Friday, April 22, 2011

Miami Memories: Bushy Haired Helen

This year I have made every sincere attempt to let my hair grow out, not to find out my true color, whatever that may be, but to create a new look. It was fine during the winter when I kept it at bay on windy days with hats and snow caps. The other day I put on my golf visor and headed out for a game of golf. I nearly had a conniption fit as my hair kept splashing me in the face, I could lick it off my lips, and tiny strands at a time caught my eyes. After the windy game I stepped into the locker room to wash up and quietly gasped at myself in the mirror. My hair stood on end in every direction, my face was a ruddy red from the wind, and at that moment I looked like my mother, Helen.

Now in all due respect, that's a compliment, because my mother was a beautiful natural blond woman. She had a healthy head of thick coarse hair which was frequently difficult to manage. Thank heavens for her they invented hair spray. When I was young I loved to play beauty shop with my mother's hair. Occasionally, I successfully built a nicely stacked bee-hive or later a lovely french twist. I liked her hairdo best when the french twist was made popular by Princess Grace Kelly.

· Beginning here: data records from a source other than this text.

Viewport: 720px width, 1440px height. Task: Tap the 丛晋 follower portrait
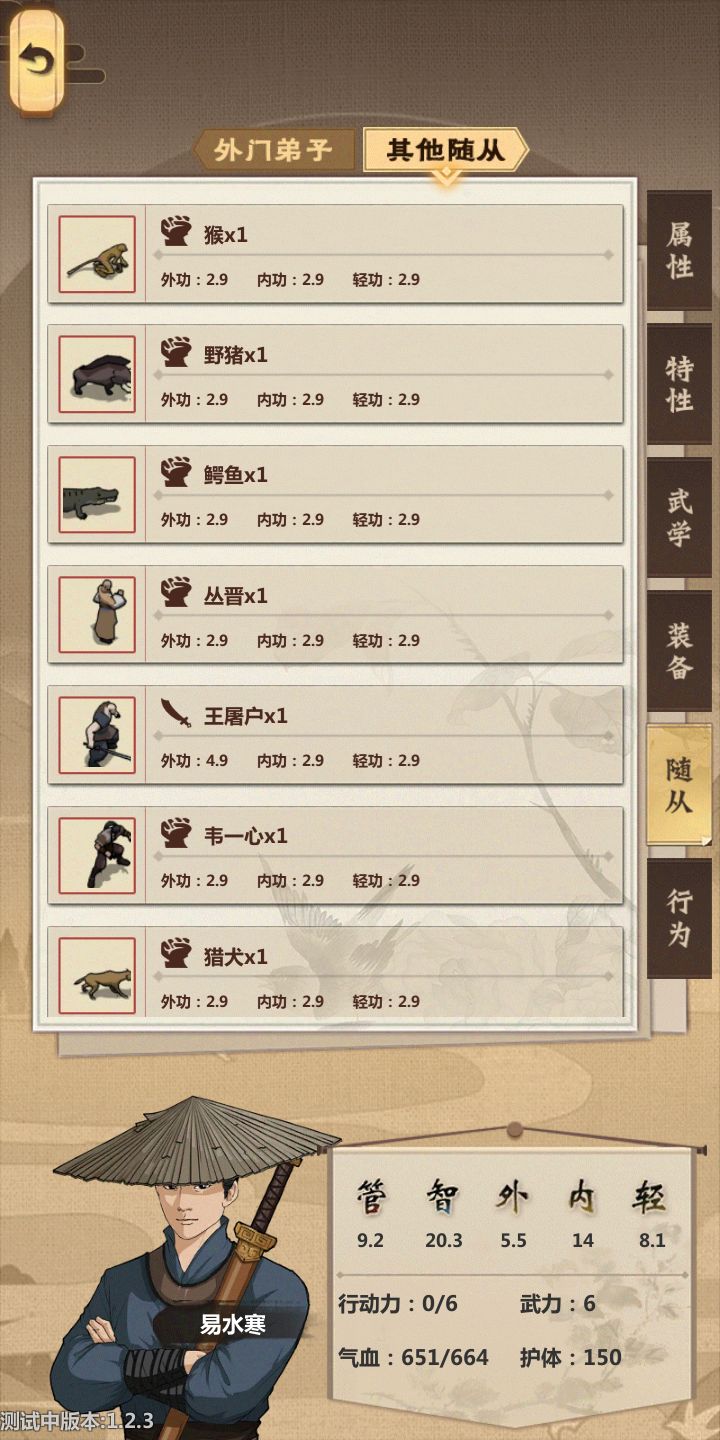pyautogui.click(x=97, y=615)
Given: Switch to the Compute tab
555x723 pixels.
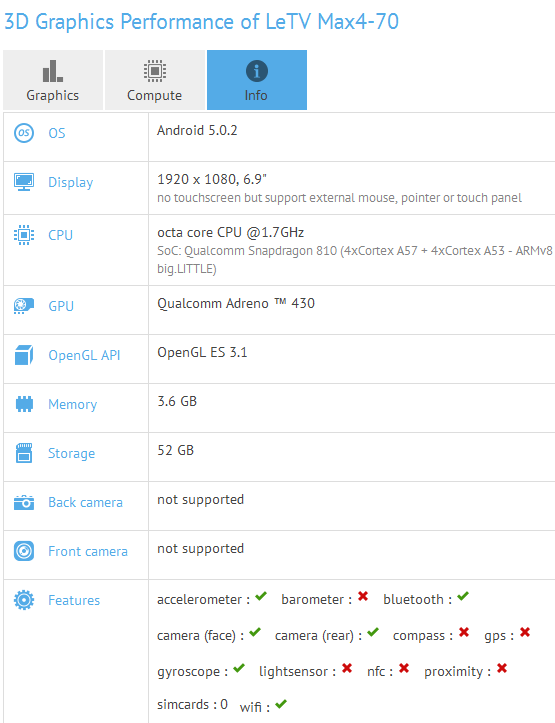Looking at the screenshot, I should [155, 80].
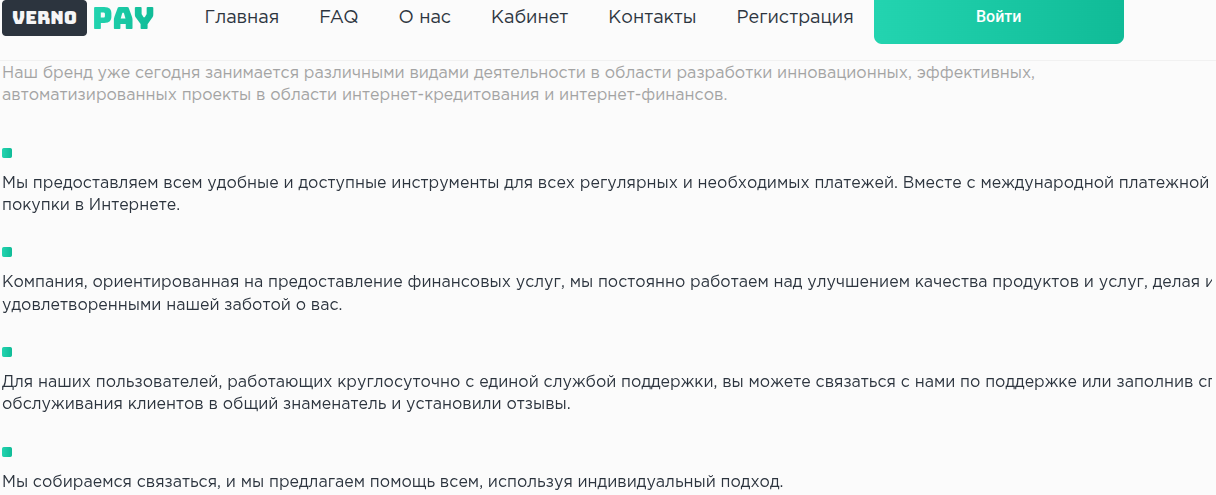Click the green Войти button
This screenshot has height=495, width=1216.
coord(999,18)
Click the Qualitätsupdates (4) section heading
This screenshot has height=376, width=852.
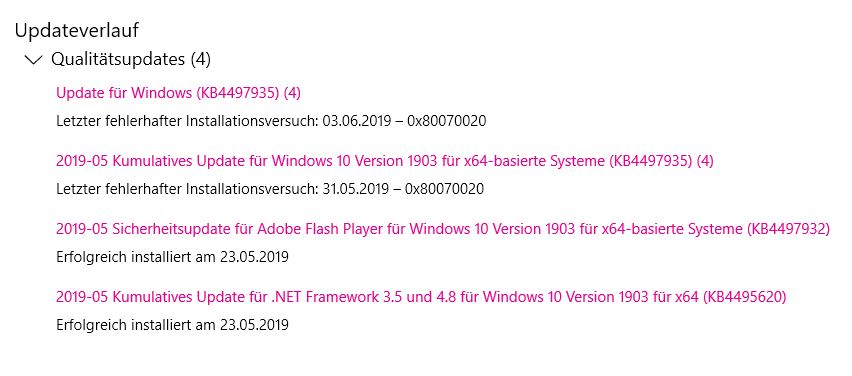click(x=131, y=59)
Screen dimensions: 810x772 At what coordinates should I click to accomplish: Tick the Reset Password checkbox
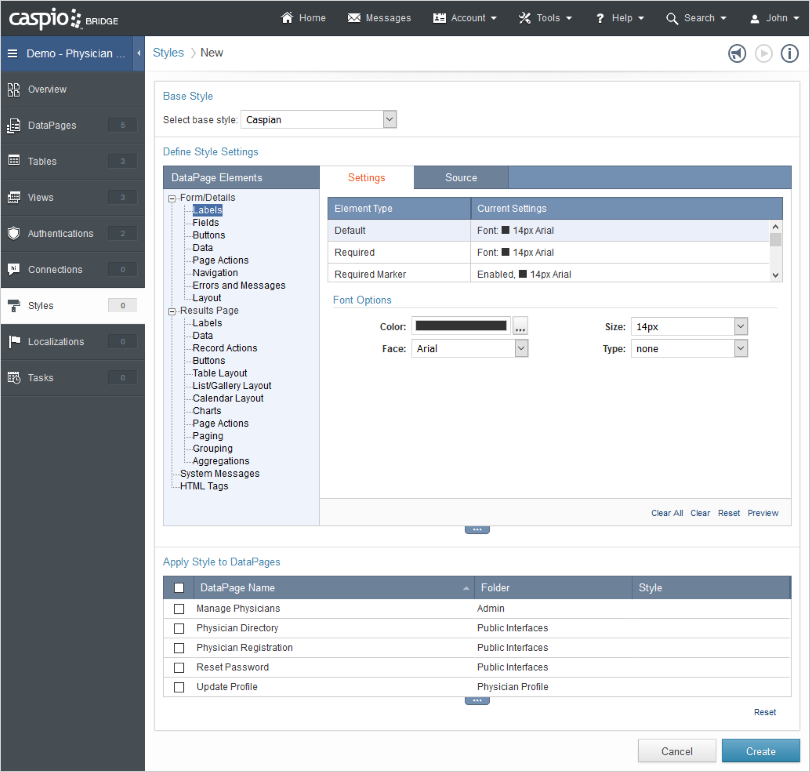(x=179, y=667)
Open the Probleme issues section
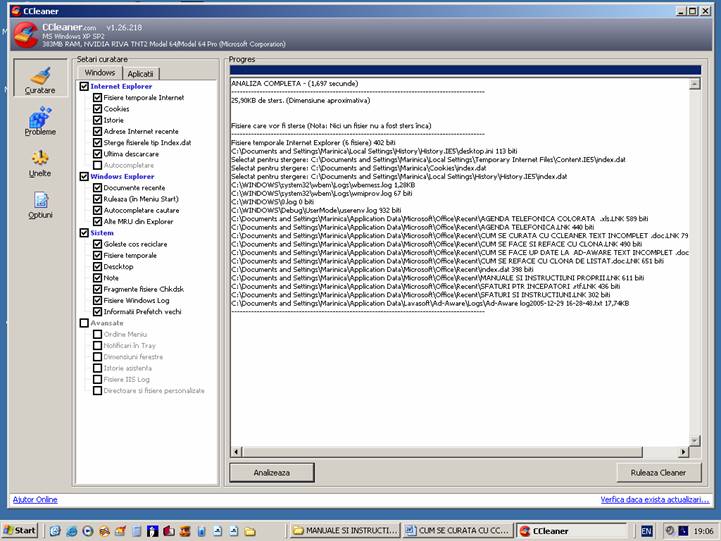 [x=40, y=122]
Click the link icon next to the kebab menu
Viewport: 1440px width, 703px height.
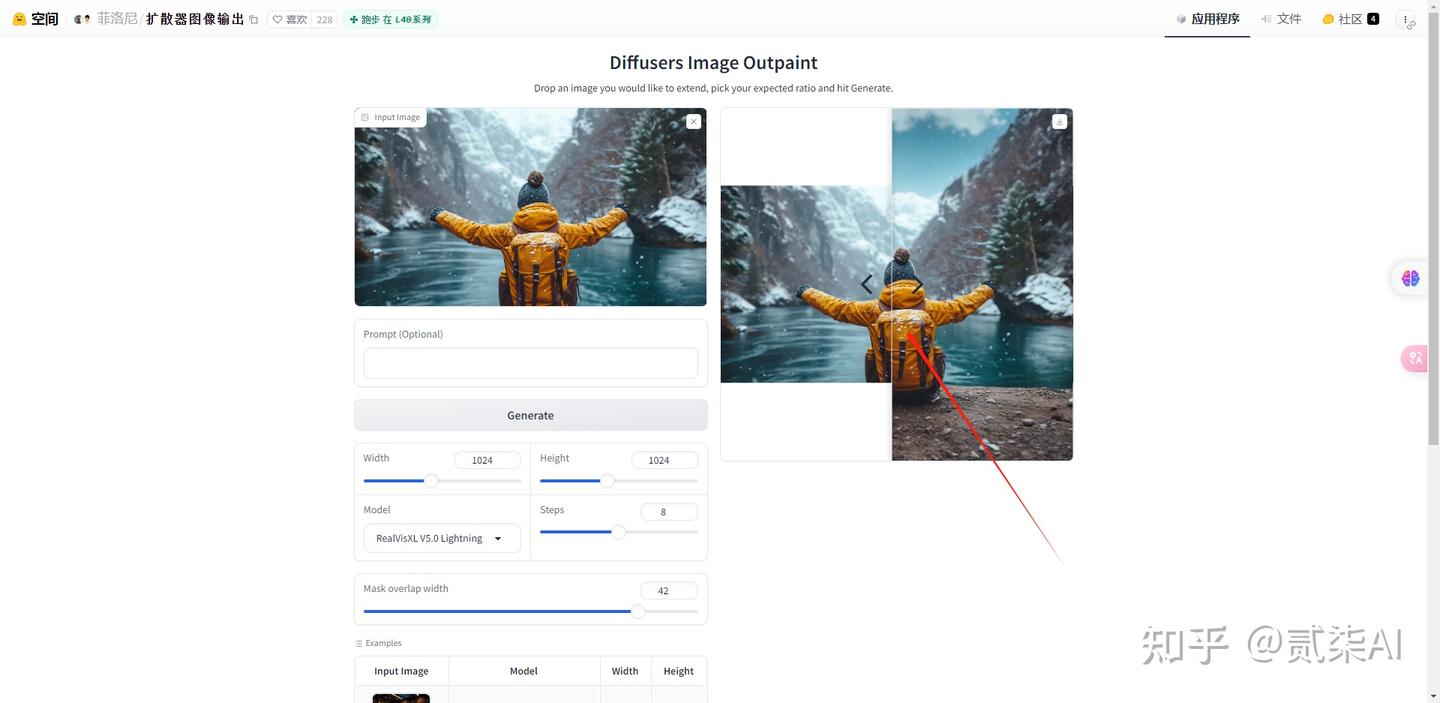click(x=1411, y=25)
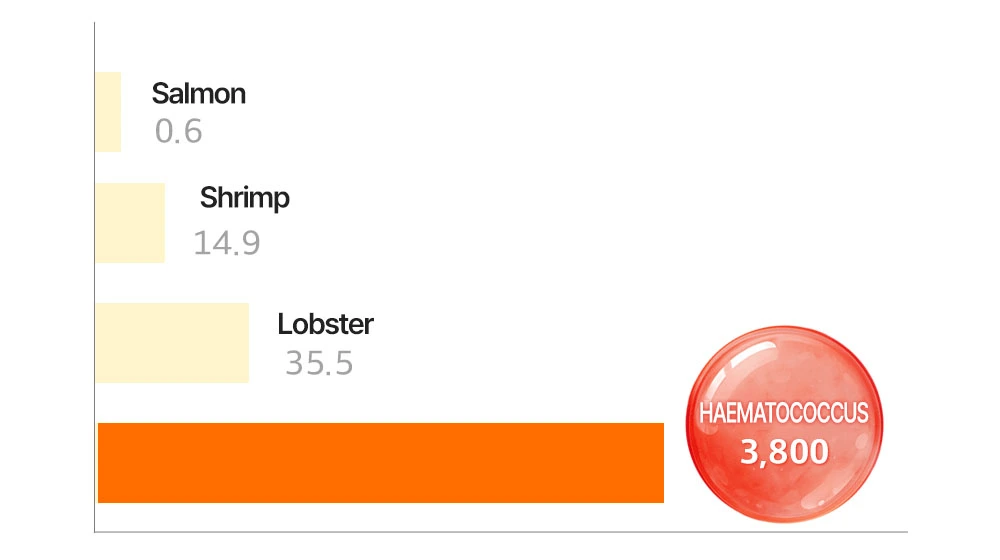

I, too, had thick heavy hair as a youngster but it was not pretty. It was dreadfully hot in the summer and my ponytails never stayed in. One summer day when I was a teen or pre-teen I wanted to go to a Saturday afternoon movie with friends, but mother put her foot down and said, "Not with hair like that! You may stay home and let me fix it, go to the beauty shop and have Olean Simpson cut your hair, or you may stay home. Period!" That Saturday I trudged to Simpson's beauty shop on G. st and had my long heavy brunette hair cut off. I have no memory of what it looked like, but I think I remember it felt good. Of course, I didn't let my mother know I liked it.

Helen Stapp.
This winter I spent many weeks sorting every picture I inherited or had developed for our family. It was quite an ordeal that I honestly enjoyed immensely. It was on one of those days that I spotted mother's picture with wild bushy blond hair. Thanks to Lady Clairol it never grayed. There stood my mother smiling and waving as she stood by the driver's door to our turquoise and white 1959 Ford Fairlain parked in the driveway next to the old gas light. She was probably waving at me to get in the car, but I was busy taking pictures. As I studied the picture (nearly 50 years later) I thought momentarily it was a picture of me, but I never remembered dressing like that! I turned the faded colored picture over and read my mother's hand writing "Bushy Haired Helen!" I laughed and cried and missed my mother.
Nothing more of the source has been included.